Nothing should surprise us anymore.

Would be a bummer, though.


----------



## kbiker3111 (Nov 7, 2006)

You mean the guy who grew up in East Germany and joined their state sporting school? The guy who successfully raced through the EPO era? That guy? Nooooooooooooo, he didn't do drugs.


----------



## RRRoubaix (Aug 27, 2008)

kbiker3111 said:


> You mean the guy who grew up in East Germany and joined their state sporting school? The guy who successfully raced through the EPO era? That guy? Nooooooooooooo, he didn't do drugs.


:lol: Yeah, that was my first thought when I saw this thread title.
Just goes to show that not all dopers are evil...


----------



## Daren (Jul 25, 2008)

I don't really buy that any of them were evil per se, just trying to get paid doing what they loved.


----------



## Dwayne Barry (Feb 16, 2003)

Daren said:


> I don't really buy that any of them were evil per se, just trying to get paid doing what they loved.


I agree. I never really thought all that badly about Armstrong for doping, it's other aspects of his personality that make him pretty unlikeable.


----------



## JoelS (Aug 25, 2008)

Omerta is still in force.


----------



## bmxhacksaw (Mar 26, 2008)

Dwayne Barry said:


> I agree. I never really thought all that badly about Armstrong for doping, it's other aspects of his personality that make him pretty unlikeable.


^^^This^^^


----------



## spade2you (May 12, 2009)

RRRoubaix said:


> :lol: Yeah, that was my first thought when I saw this thread title.
> Just goes to show that not all dopers are evil...


It's not like they had much of a choice, dope to keep up or get a day job.


----------



## zosocane (Aug 29, 2004)

the mayor said:


> ....it was most of the peleton.


Most? I think it was almost all of the peloton before 2008/2009. Maybe the mechanics were clean. 

Not enough can be said about 2008-2009 as the period when things started to slowly turn around. Two key things happened: (i) Garmin-Slipstream with their vocal anti-doping culture and (ii) Anne Griper's UCI passport program. Not a coincidence that in the grand tours starting in 2008 and 2009 we saw mountain stages with attacks coming not with 5 km to go but 1.5 km to go. 

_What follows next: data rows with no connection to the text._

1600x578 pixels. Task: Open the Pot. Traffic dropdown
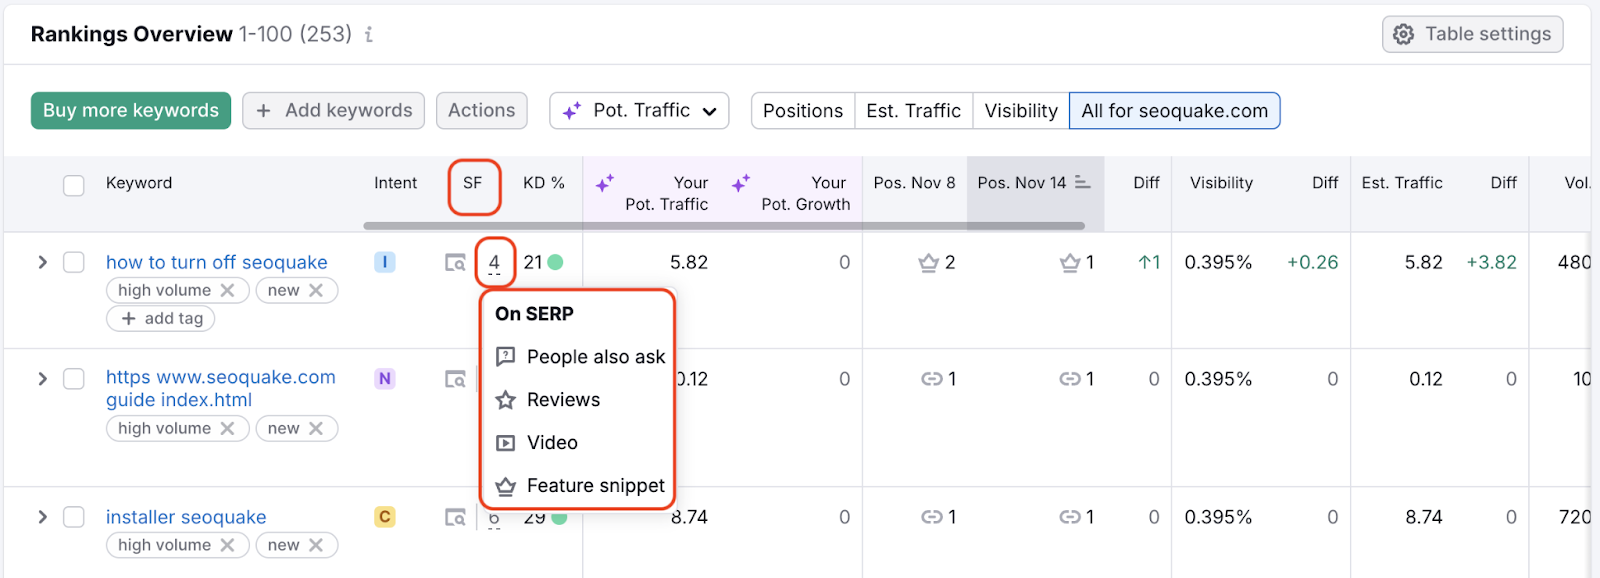click(x=639, y=111)
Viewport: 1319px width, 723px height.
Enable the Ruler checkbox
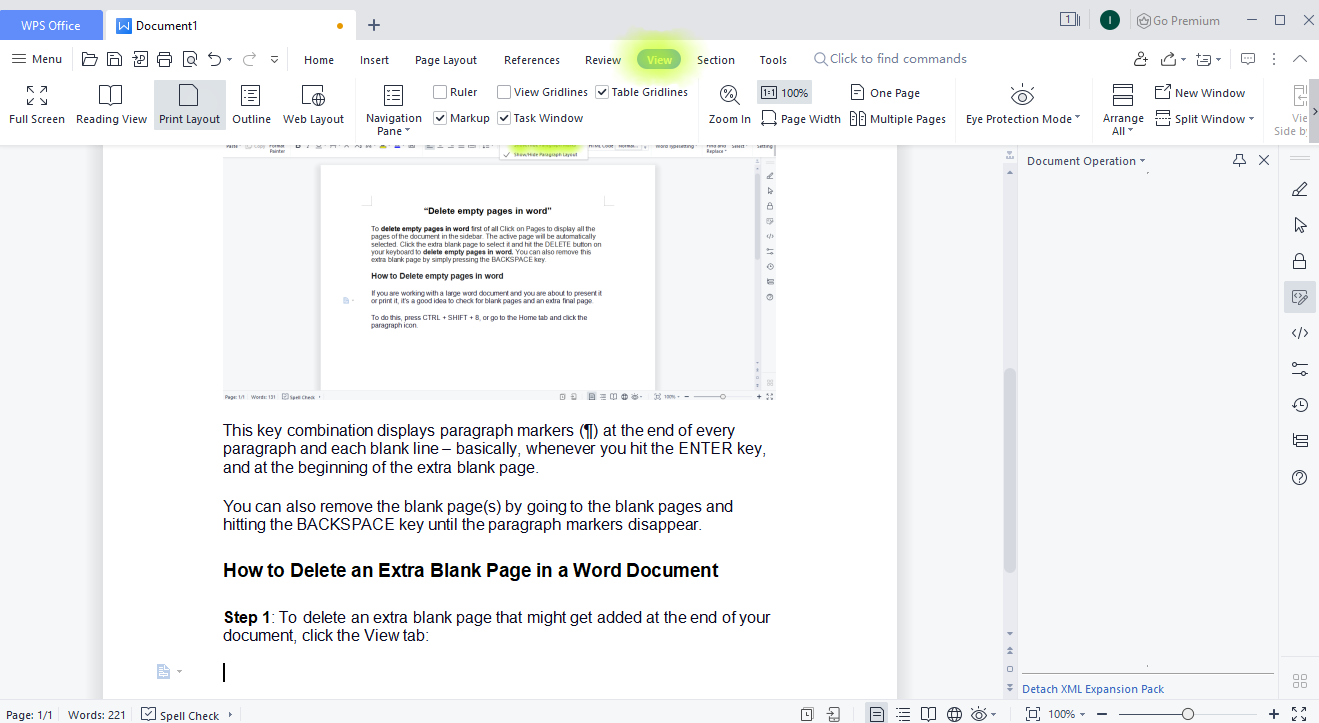point(438,91)
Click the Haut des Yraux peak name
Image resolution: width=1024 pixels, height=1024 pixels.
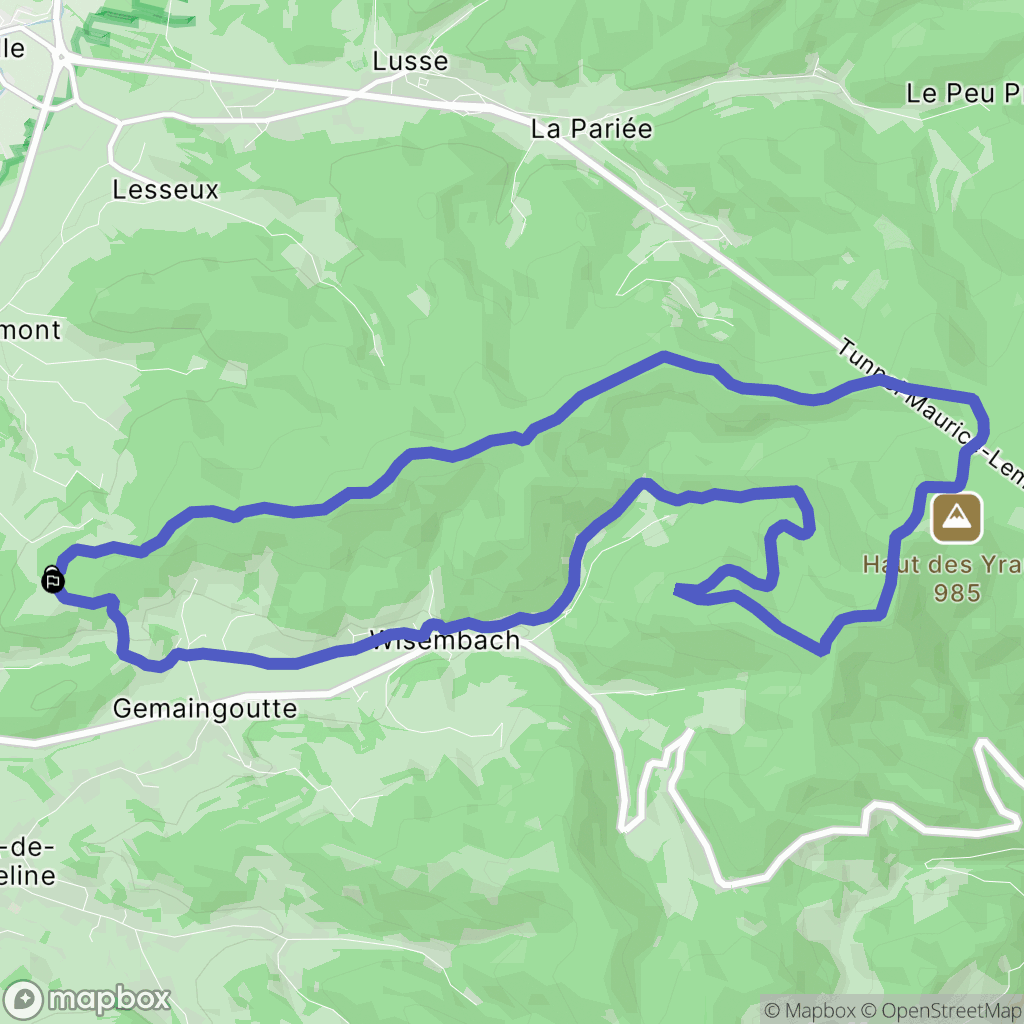[x=943, y=564]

Cycling still has a long way to go (micro-doping no doubt exists), but it appears to be on the right path.


----------



## RkFast (Dec 11, 2004)

kbiker3111 said:


> You mean the guy who grew up in East Germany and joined their state sporting school? The guy who successfully raced through the EPO era? That guy? Nooooooooooooo, he didn't do drugs.


And in his late 30s and now early 40s can jump to the head of the field, stick his nose into the wind and pull the whole damned train along for hours on end?

Nah.....hes CLEAN!


----------



## the mayor (Jul 8, 2004)

fornaca68 said:


> Most? I think it was almost all of the peloton before 2008/2009. Maybe the mechanics were clean.
> 
> Not enough can be said about 2008-2009 as the period when things started to slowly turn around. Two key things happened: (i) Garmin-Slipstream with their vocal anti-doping culture and (ii) Anne Griper's UCI passport program. Not a coincidence that in the grand tours starting in 2008 and 2009 we saw mountain stages with attacks coming not with 5 km to go but 1.5 km to go.
> 
> Cycling still has a long way to go (micro-doping no doubt exists), but it appears to be on the right path.

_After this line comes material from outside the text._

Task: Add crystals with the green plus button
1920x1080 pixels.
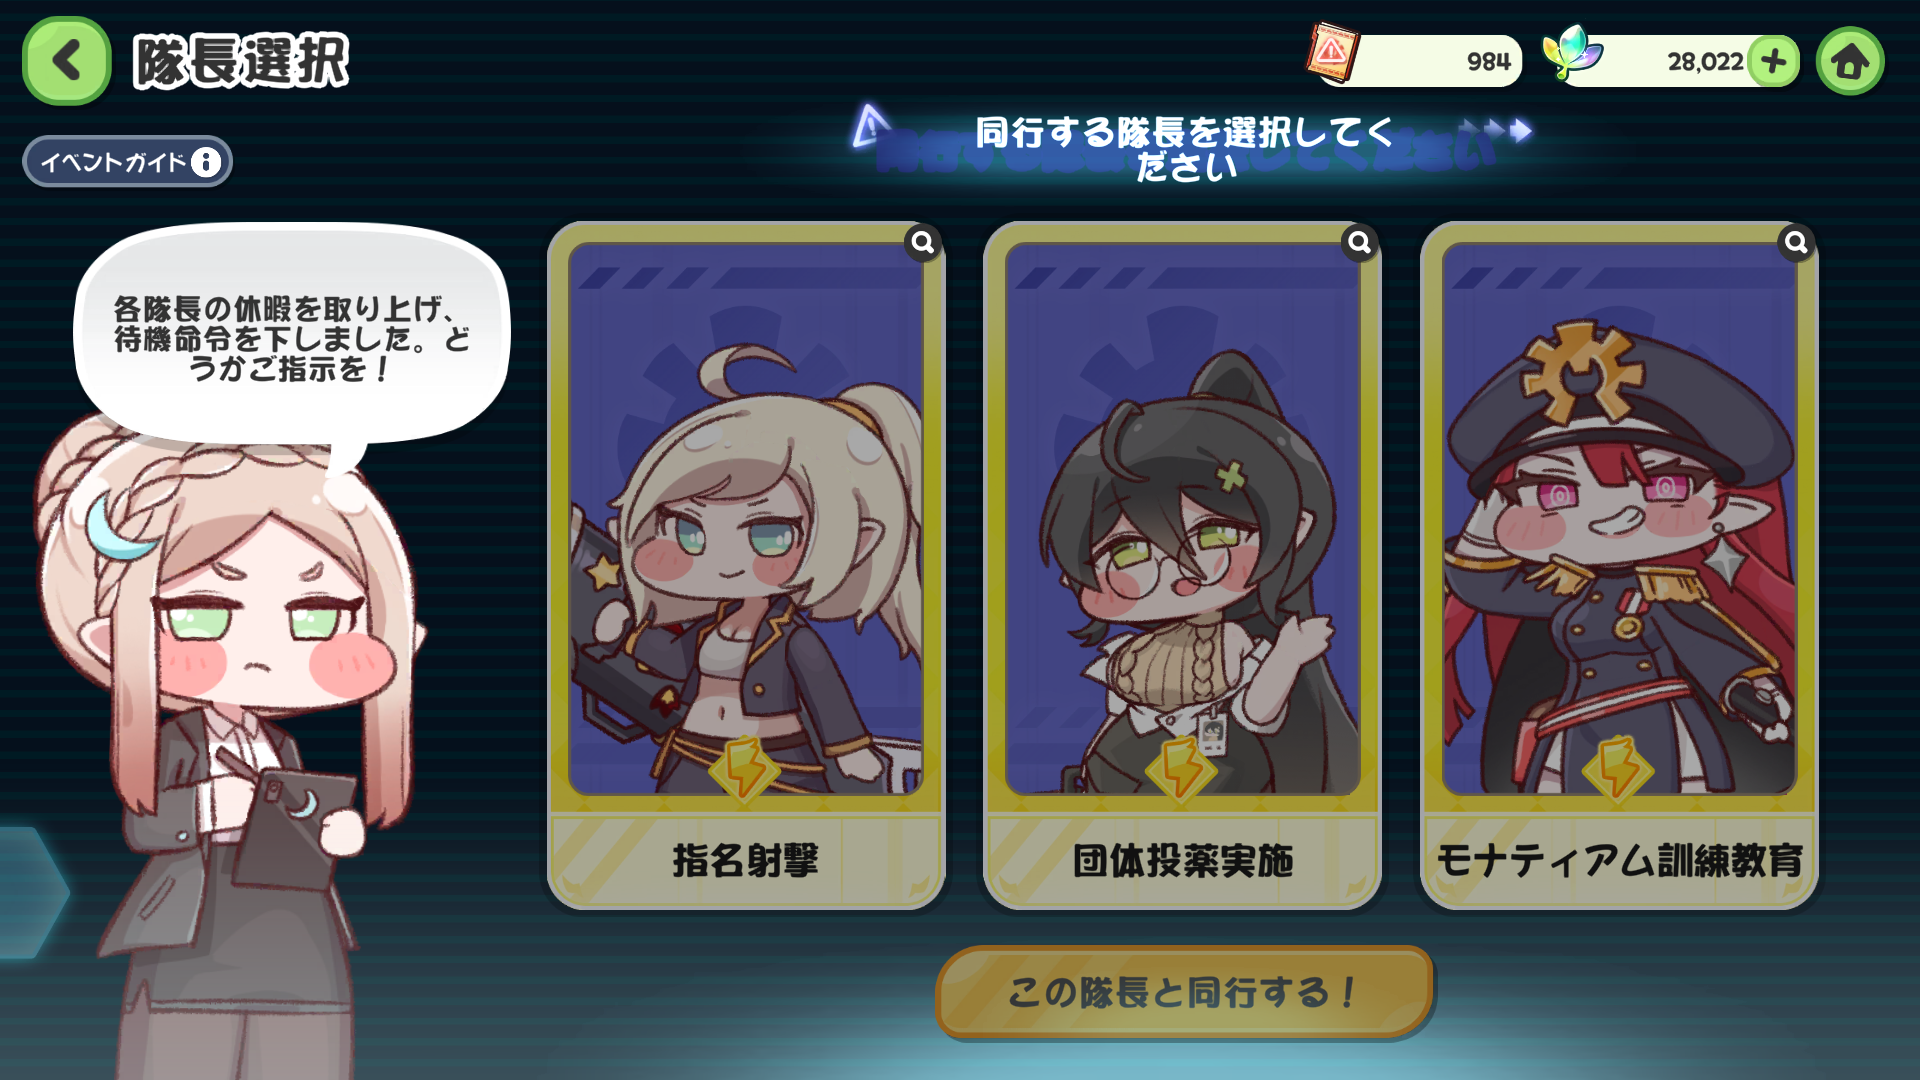Action: (1774, 61)
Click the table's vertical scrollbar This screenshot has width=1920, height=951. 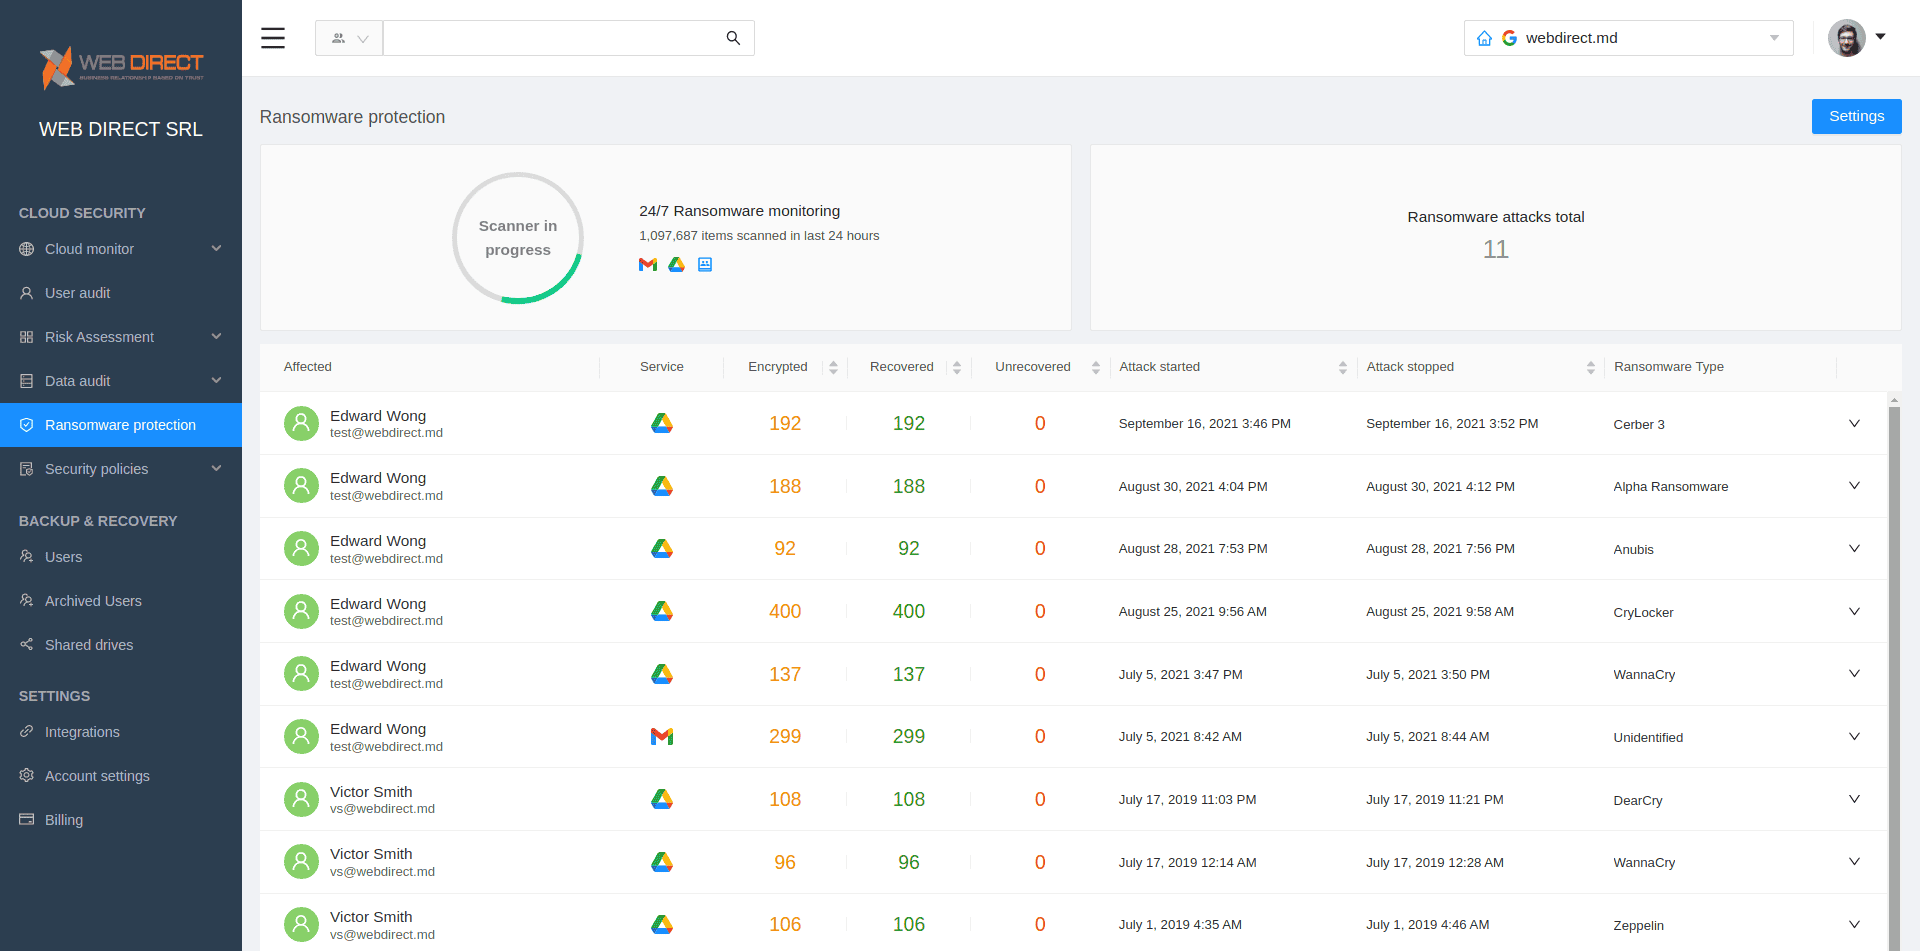coord(1894,650)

Most = almost all....so we're agreeing, right?
And according to the confessions ( which = plea bargains for off season suspensions)) all those guys stopped doping cold turkey in 2006...so 08 and 09 have to be clean, right? ( I'm kidding and agreeing with you)
And I agree...cycling...and every other sport has a long way to go.


----------



## cda 455 (Aug 9, 2010)

kbiker3111 said:


> You mean the guy who* grew up in East Germany and joined their state sporting school*? The guy who successfully raced through the EPO era? That guy? Nooooooooooooo, he didn't do drugs.


That's probably the biggest damning bit of possible evidence for me  .




It's like finding out that Cinderella was really a hooker in the original folklore story.


----------



## YamaDan (Aug 28, 2012)

cda 455 said:


> It's like finding out that Cinderella was really a hooker in the original folklore story.


You know what she said when she finally reached the ball??


"Mmmffttggggagggulp"


----------



## pretender (Sep 18, 2007)




----------



## cda 455 (Aug 9, 2010)

pretender said:


>



Ah; The motoman in the middle?


----------



## MarkS (Feb 3, 2004)

*Meet & Greet With Jens and RadioShack Nissan Trek Riders 
Date: October 20, 2012 @ 2:00 pm to 4:00 pm
Location: Mellow Johnny's Bike Shop
400 Nueces



Meet the Riders of RADIOSHACK NISSAN TREK & BONTRAGER LIVESTRONG • 2PM-4PM
Mellow Johnny's is excited to host members of the RADIOSHACK NISSAN TREK Pro Cycling Team for an interactive Q&A followed by an autograph signing. Riders scheduled to appear:

--Markel Irizar (cancer survivor)
--Tiago Machado (stage racing specialist)
--Ben King (2010 US Pro Champ)
--Matthew Busche (2011 US Pro Champ)
-- THE Jens Voigt! arguably THE most popular rider in cycling today

We'll also have riders from the BONTRAGER LIVESTRONG Pro-Continental team:

--Connor O’Leary (cancer survivor)
--Joe Dombrowski
--Lawson Craddock
--and Axel Merckx (Bontrager LIVESTRONG Team Director)

Mellow Johnny’s will be selling a limited number of commemorative posters for the signing. Posters are $15 and proceeds will benefit the Lance Armstrong Foundation. There is a 1-item limit on signing of personal items.*

Birds of a feather . . .


----------



## Cinelli 82220 (Dec 2, 2010)

spade2you said:


> It's not like they had much of a choice, dope to keep up or get a day job.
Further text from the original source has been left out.